After Orange closed his label in 1972, Davis recorded for the Luna label, and then for John Richbourg's 77 label, where several of his recordings such as "I'm Gonna Change" and "A Whole Lot Of Man" were made at the FAME Studios in Muscle Shoals. His 1973 single, "Your Heart Is So Cold" reached # 64 on the R&B chart. During his career, Davis was often compared to fellow blues singer, and good friend, Bobby Blue Bland, because of their similar voice and vocal styling, but Davis' vocals were heavier and darker in tone. Also, Davis played guitar in the studio, as well as live, something Bland did not do. However, Davis' records did not generally sell well, despite heavy touring on the blues and chitlin circuits. He recorded for the Ace label in the mid 1970s, and later issued some disco singles on the revitalised House Of Orange label. In 1981 he joined the MT label run by James Bennett in Jackson, Mississippi, which issued several singles and an album, Better Days.

Davis died of a heart attack in Dallas, Texas, in 1984 at the age of 38, leaving behind his wife, Lula Davis; his two daughters Vernecia and Laquita Davis; and stepdaughter Sandra Darby. In 1985, as a tribute to his friend, Bobby Blue Bland re-recorded two of Davis' most popular tracks on his Members Only album: "Sweet Woman's Love", and "I've Just Got To Know".

In 1998, West Side Records released Sadder Shades of Blue: The Southern Soul Sessions 1971–76, a compilation covering most of Davis' recordings, other than those for House of Orange. His remaining material, I'll Play The Blues For You: The Legendary House Of Orange Sessions, was released in 2008.

==Discography==
===Singles===
- "Sweet Woman's Love" / "Don't Marry A Fool" (House Of Orange 2401, 1970)
- "My Love Is So Strong For You" / "I Can Hold My Own" (House Of Orange 2402, 1971)
- "For Your Precious Love" / "Wrapped Up In You" (House Of Orange 2405, 1971)
- "Best Of Luck To You" / "I Know (My Baby Loves Me)" (House Of Orange 2407, 1971)
- "I'm Gonna Change" / "I've Got To Pay The Price" (Luna 801, 1972)
- "Don't Walk Off (And Leave Me)" / "I Don't Worry (About Jody)" (Luna 804, 1972)
- "Long Cold Winter" / "Why Does It Hurt So Bad" (Seventy Seven 124, 1973)
- "Your Heart Is So Cold" / "You Made Your Bed Hard" (Seventy Seven 130, 1973)
- "I'm Gonna Change" / "I've Got To Pay The Price" (Seventy Seven 136, 1973)
- "Nice and Easy" / "Strange Sensation" (Ace 3006, 1974)

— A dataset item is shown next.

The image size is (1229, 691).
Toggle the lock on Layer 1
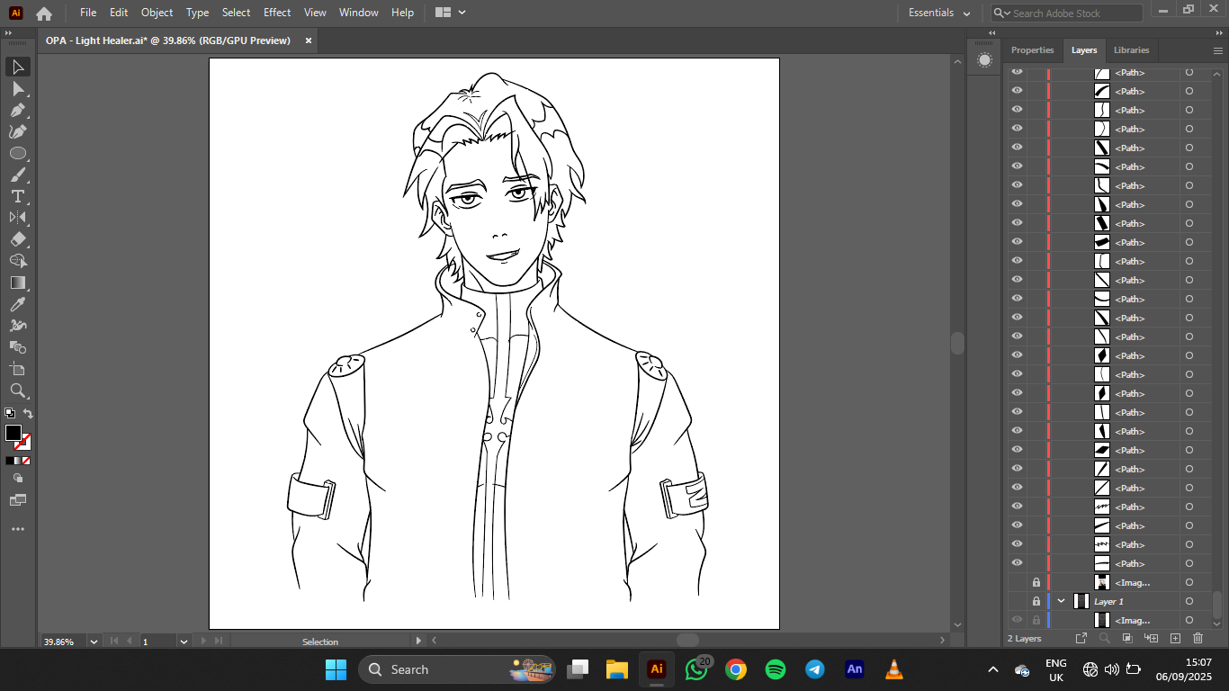tap(1036, 601)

- "I'll Play the Blues for You" / "My Love is So Strong for You" (Odds and Ends 7600, 1975)
- "Tired of Busting My Brain" / "There's Got to Be Some Changes Made" (Ace 3019, 1976)
- "Cold Love" / "Short version" (House of Orange 2410, 1977)

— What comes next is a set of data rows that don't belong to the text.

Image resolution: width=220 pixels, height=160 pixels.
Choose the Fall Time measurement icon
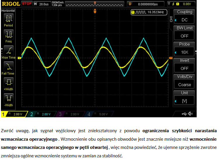(9, 66)
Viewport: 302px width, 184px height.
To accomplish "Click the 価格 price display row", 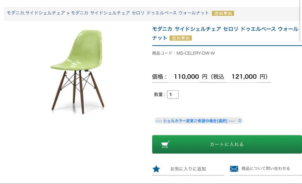I will click(209, 76).
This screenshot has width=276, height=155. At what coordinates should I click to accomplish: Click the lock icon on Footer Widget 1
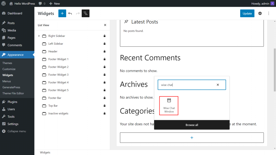104,59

- "Disco Music" / "I'll Play the Blues for You" (House of Orange 79100, 1979)
- "Wherever You Are" / "Pt 2" (Sun Belt 7179, 1979)
- "Right Back For More" / "Pt 2" (MT 001, 1981)

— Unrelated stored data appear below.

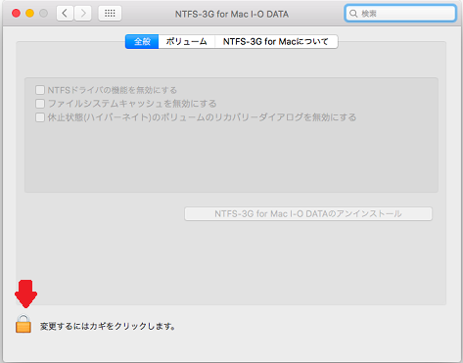Close the window with red button

pyautogui.click(x=16, y=14)
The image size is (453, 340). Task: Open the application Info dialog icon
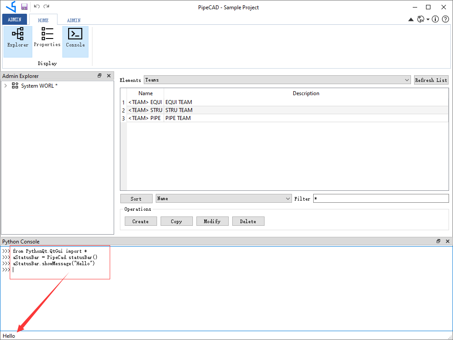pyautogui.click(x=435, y=19)
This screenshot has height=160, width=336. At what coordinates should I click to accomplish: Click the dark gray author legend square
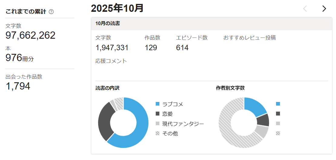coord(278,114)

- "I'll Take Care of You" / "Right Back For More" (MT 002, 1981)
- "Booty Music" / "Breath Taking Girl" (House of Orange 2615, 1982)
- "Don't Give Up" / "Better Days" (MT 005, 1983)
- "Baby Love" / "Go Your Way" (MT 007, 1983)

===Albums===
Sweet Woman's Love (House of Orange 6000, 1971)
Better Days (MT LP 0001, 1983)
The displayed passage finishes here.